Apologies to Wilson Picket, but the Hussites certainly had their hour in last night's game. The Hussite War was a new period of gaming to me, and the game provided plenty of enjoyment, even if my Hungarians got beaten like a gong in the end. The Austrian side of the Imperial reactionary forces did much better, but the game rightly went to the opposition. My wife enjoyed it too - she commanded the Hussite center!
The prominent feature of the Hussite army was their use of Wagonbergs
- a horse-drawn cross between a wooden fort and an armoured personnel
carrier. These are tough beggars to tackle, being stuffed full of
missile troops, all tucked up nice and cozy behind their
wooden barriers. About the only weapon that can crack them is artillery,
and we had little of that.
The Imperial Austro-Hungarian army was so impressed by the wagonburg they began copying it for their own forces. An example can be seen in the photo above. Also featured here are Hungarian noble knights; Serbian light cavalry; the earliest form of Hussar in the shape of bow-armed light cavalry; armoured infantry, and bowmen.

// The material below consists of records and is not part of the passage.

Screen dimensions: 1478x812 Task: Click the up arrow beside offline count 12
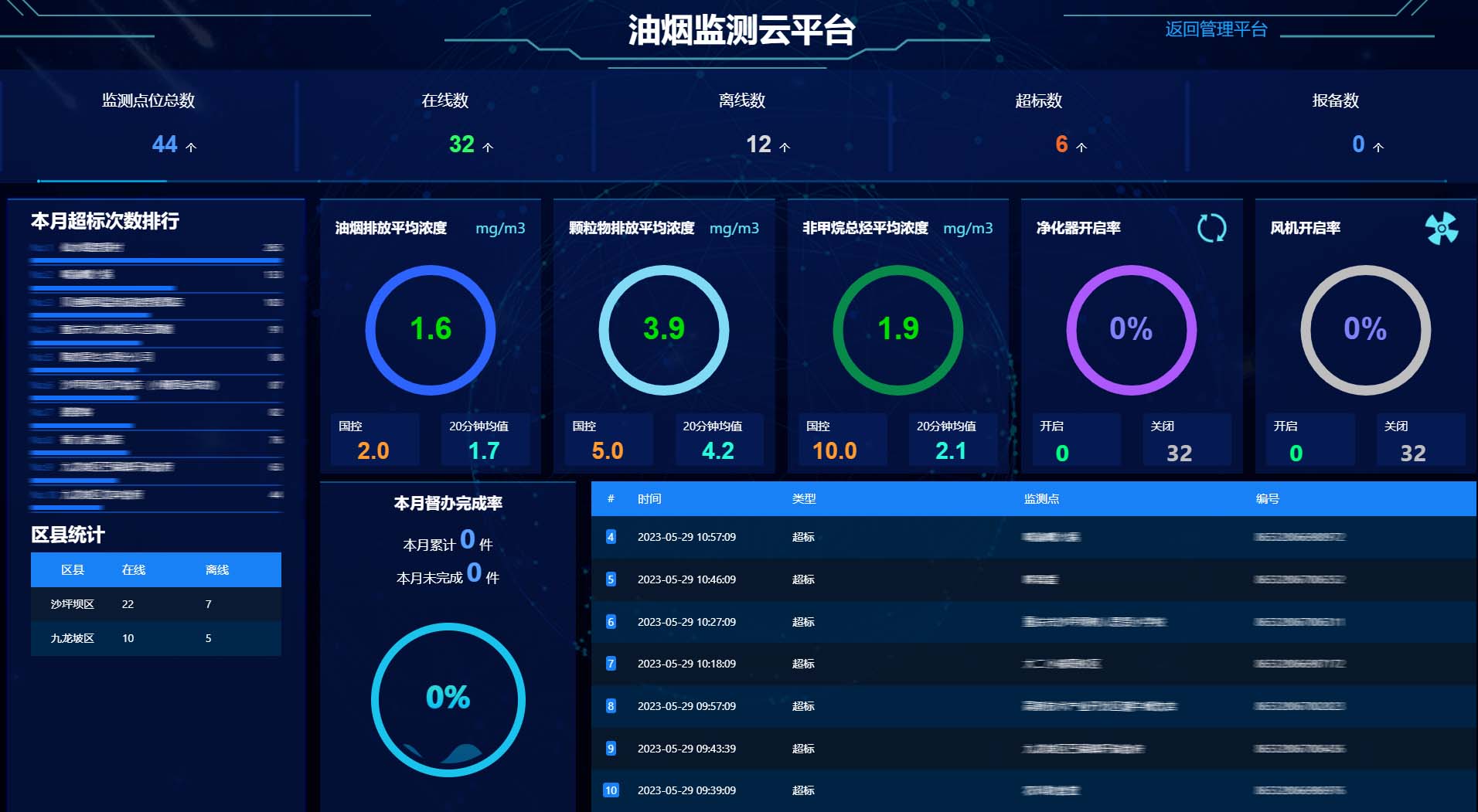785,147
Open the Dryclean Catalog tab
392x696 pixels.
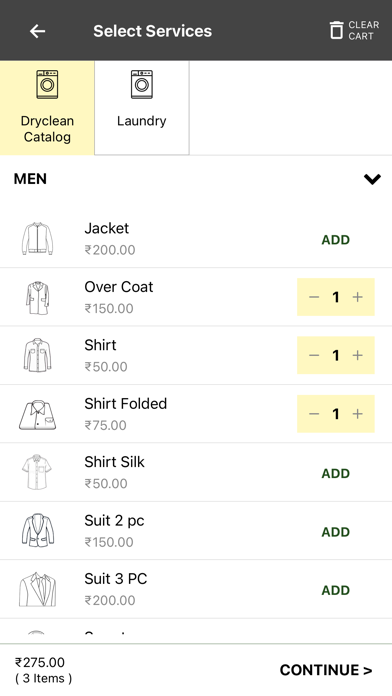click(47, 108)

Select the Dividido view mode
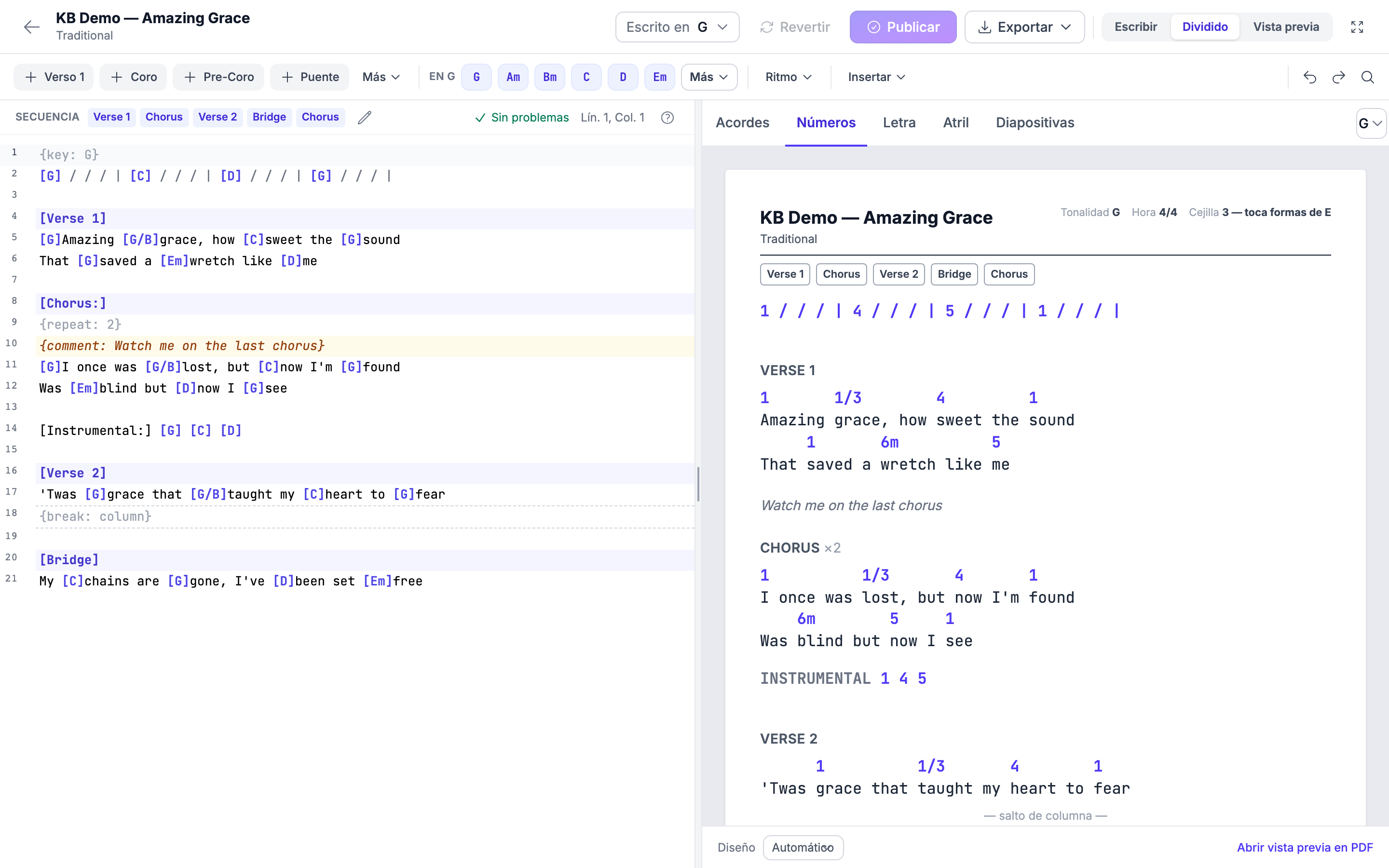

The game was fought to the club's favourite Impetus rules. My plan was to try and feed my hussars through the woods beyond the hill in an effort to get behind the wagonburg and destroy the supporting infantry. Unfortunately my initiative rolls were not of the best, and the saving throws allowed when a unit gets hit by missile fire or combat almost invariably rolled "six." Under Impetus, the lower the die roll the better.
The dreaded wagonburg. I had visions on the night of lines of these forming up opposite each other and blasting away, like the old sail of the line in Nelson's day.
Thanks to Stuart, Steve and Chris for letting us play with the wonderful figures.